DATASET RECORDS:
----

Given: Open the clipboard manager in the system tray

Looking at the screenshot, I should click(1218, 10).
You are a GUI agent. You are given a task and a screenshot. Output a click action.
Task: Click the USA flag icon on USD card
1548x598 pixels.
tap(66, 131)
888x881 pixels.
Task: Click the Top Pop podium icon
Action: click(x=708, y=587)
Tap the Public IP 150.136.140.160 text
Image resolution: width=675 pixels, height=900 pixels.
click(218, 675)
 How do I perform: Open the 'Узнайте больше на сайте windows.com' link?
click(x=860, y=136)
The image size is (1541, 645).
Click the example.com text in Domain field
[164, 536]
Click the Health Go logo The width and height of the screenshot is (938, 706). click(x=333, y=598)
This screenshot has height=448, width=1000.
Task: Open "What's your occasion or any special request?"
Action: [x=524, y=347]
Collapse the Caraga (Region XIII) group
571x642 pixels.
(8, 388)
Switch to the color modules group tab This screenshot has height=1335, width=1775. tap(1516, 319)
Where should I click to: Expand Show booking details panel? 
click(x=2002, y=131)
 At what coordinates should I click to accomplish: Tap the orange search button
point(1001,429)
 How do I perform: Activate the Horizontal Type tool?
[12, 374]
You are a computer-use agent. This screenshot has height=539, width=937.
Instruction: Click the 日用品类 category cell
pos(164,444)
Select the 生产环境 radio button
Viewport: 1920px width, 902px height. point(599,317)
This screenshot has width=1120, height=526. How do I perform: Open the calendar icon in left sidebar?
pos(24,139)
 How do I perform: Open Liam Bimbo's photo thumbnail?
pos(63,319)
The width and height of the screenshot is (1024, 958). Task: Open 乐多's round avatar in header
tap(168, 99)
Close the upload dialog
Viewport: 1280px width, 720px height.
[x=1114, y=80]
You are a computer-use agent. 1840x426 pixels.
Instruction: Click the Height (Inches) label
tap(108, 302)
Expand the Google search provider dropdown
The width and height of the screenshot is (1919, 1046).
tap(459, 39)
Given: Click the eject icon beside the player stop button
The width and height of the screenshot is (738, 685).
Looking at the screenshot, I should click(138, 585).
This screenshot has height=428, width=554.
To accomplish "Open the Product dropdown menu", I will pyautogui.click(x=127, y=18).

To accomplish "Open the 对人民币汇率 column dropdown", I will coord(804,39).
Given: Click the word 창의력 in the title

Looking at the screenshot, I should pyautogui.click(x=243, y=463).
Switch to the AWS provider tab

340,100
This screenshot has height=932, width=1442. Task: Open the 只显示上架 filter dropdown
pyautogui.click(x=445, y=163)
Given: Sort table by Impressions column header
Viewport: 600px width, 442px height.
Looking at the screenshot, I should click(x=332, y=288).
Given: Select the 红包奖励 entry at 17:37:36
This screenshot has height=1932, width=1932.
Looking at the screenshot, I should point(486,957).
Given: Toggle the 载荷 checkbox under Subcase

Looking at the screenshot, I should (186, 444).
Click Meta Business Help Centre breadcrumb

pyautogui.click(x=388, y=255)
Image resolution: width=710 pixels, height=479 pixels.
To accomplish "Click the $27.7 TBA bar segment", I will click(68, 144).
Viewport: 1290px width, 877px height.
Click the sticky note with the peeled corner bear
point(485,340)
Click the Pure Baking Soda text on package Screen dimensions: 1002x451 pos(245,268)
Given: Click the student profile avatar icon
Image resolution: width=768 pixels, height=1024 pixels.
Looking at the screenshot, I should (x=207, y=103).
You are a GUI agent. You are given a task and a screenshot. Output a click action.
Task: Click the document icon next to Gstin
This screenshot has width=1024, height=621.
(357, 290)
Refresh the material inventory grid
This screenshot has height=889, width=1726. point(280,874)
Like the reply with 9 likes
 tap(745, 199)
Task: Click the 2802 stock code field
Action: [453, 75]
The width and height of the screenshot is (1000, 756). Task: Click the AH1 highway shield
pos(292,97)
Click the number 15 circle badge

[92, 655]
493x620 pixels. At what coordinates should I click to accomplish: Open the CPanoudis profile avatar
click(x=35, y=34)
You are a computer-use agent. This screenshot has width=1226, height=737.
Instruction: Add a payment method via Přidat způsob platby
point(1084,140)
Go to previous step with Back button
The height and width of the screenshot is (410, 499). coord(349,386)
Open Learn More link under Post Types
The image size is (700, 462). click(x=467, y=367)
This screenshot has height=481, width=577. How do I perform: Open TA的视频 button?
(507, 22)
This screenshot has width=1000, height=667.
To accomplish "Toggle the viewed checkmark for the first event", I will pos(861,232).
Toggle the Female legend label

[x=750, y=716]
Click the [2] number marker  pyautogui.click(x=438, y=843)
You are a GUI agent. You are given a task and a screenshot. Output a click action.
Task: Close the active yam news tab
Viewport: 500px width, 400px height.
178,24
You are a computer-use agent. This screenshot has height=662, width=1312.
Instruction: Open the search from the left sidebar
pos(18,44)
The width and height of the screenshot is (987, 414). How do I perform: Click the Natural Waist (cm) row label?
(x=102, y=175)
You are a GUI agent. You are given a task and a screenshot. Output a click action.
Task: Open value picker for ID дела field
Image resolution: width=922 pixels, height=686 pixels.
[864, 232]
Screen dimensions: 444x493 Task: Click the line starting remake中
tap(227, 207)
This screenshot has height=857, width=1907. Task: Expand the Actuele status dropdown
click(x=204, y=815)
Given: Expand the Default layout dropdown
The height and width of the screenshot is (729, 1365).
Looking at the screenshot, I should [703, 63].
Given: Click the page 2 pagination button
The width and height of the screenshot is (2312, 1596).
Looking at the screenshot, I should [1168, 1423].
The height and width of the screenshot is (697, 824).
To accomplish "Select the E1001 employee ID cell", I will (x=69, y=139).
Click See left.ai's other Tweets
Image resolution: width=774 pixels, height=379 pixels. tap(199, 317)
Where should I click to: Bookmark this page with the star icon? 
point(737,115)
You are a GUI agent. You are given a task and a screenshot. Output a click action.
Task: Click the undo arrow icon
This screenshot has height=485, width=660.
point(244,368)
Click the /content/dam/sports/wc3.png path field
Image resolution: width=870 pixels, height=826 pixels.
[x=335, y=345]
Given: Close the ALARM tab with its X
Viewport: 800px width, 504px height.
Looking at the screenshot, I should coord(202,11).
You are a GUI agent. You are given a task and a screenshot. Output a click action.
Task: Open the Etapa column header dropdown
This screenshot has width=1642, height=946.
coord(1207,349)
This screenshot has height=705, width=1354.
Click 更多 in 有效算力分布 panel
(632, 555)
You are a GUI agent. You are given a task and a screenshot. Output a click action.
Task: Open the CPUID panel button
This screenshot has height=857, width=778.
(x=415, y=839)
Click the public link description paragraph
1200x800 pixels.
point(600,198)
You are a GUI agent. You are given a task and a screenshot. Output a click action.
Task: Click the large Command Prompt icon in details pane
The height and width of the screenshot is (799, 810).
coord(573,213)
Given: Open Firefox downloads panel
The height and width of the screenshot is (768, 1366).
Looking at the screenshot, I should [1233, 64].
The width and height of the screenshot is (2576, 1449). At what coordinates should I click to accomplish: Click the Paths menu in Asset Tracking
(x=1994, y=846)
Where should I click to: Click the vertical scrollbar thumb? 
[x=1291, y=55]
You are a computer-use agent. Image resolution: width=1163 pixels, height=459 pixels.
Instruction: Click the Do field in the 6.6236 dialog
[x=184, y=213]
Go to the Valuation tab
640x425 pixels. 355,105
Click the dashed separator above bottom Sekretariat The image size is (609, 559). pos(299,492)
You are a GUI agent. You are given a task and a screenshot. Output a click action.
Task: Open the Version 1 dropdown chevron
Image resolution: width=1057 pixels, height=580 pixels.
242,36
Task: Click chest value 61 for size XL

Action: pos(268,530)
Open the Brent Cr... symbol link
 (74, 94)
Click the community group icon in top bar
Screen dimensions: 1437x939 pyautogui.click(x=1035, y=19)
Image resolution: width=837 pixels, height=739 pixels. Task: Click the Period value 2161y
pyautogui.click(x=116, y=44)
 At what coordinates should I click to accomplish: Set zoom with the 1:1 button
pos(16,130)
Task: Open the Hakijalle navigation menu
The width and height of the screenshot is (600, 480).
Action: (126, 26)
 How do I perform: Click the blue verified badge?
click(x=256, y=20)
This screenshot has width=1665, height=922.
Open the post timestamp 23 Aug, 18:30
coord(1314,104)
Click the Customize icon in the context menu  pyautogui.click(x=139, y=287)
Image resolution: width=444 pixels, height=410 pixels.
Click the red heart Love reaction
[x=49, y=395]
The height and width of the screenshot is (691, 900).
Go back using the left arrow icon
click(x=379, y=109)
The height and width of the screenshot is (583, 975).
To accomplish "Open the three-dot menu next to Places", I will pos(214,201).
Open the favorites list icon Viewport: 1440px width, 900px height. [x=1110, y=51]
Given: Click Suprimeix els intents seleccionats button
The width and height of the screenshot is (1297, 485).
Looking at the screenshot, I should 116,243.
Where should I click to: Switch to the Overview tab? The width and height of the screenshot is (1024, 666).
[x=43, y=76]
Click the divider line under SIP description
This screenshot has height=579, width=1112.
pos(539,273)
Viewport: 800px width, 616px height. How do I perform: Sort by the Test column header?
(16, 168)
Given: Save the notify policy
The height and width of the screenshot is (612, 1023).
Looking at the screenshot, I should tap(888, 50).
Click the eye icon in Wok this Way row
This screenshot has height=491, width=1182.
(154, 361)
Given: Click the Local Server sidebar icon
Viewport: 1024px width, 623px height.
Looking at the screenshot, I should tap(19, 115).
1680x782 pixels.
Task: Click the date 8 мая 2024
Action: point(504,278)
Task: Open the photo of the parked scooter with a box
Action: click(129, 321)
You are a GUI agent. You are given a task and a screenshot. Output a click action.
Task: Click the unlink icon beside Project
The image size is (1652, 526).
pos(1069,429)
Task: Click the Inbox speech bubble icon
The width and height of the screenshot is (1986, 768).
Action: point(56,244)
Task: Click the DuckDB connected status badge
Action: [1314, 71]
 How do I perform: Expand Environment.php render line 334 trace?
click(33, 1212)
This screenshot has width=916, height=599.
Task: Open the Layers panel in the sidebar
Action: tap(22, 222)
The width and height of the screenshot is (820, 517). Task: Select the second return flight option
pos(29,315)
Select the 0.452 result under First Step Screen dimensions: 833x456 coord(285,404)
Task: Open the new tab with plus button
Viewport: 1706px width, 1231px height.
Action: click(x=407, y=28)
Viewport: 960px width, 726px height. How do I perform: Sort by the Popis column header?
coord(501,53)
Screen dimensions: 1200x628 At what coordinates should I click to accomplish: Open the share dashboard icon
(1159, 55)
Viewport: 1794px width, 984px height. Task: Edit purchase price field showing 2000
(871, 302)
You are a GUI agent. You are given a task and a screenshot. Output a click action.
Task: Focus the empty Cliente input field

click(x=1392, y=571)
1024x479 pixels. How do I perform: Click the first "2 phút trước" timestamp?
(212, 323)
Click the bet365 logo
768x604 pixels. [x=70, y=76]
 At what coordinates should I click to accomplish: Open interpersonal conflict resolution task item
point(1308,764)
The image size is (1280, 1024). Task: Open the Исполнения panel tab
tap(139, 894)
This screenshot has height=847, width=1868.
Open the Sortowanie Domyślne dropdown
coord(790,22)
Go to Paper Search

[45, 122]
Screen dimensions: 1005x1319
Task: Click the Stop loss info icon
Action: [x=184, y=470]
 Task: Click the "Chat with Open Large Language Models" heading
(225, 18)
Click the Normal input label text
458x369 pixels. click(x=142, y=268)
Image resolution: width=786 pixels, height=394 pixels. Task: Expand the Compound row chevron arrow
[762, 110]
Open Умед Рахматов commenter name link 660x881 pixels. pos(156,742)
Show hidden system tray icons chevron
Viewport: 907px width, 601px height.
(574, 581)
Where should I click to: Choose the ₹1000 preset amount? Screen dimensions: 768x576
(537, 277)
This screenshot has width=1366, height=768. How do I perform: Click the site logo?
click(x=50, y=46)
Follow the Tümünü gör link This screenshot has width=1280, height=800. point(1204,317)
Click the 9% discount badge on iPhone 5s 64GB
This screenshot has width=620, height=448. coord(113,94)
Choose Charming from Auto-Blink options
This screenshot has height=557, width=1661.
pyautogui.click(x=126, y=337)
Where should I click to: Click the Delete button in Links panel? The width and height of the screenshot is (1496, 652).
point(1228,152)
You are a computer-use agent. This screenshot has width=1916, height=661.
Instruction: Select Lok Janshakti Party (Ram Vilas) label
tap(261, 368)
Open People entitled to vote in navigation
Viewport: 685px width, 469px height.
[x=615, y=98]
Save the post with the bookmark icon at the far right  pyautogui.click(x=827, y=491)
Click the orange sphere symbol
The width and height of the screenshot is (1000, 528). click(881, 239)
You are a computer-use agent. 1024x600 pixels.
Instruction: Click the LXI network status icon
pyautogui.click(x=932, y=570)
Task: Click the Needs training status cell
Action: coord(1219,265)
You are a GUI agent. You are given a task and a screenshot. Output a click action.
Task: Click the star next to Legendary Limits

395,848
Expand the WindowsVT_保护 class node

----

THE PROBLEM:
Each line in the entries above, starting at the line with "Go to the Valuation tab" and ending at the line with "Task: Open the Hakijalle navigation menu", is to be printed exactly, and only those lines.

YOUR RESPONSE:
Go to the Valuation tab
640x425 pixels. 355,105
Click the dashed separator above bottom Sekretariat The image size is (609, 559). pos(299,492)
You are a GUI agent. You are given a task and a screenshot. Output a click action.
Task: Open the Version 1 dropdown chevron
Image resolution: width=1057 pixels, height=580 pixels.
242,36
Task: Click chest value 61 for size XL

Action: pos(268,530)
Open the Brent Cr... symbol link
 (74, 94)
Click the community group icon in top bar
Screen dimensions: 1437x939 pyautogui.click(x=1035, y=19)
Image resolution: width=837 pixels, height=739 pixels. Task: Click the Period value 2161y
pyautogui.click(x=116, y=44)
 At what coordinates should I click to accomplish: Set zoom with the 1:1 button
pos(16,130)
Task: Open the Hakijalle navigation menu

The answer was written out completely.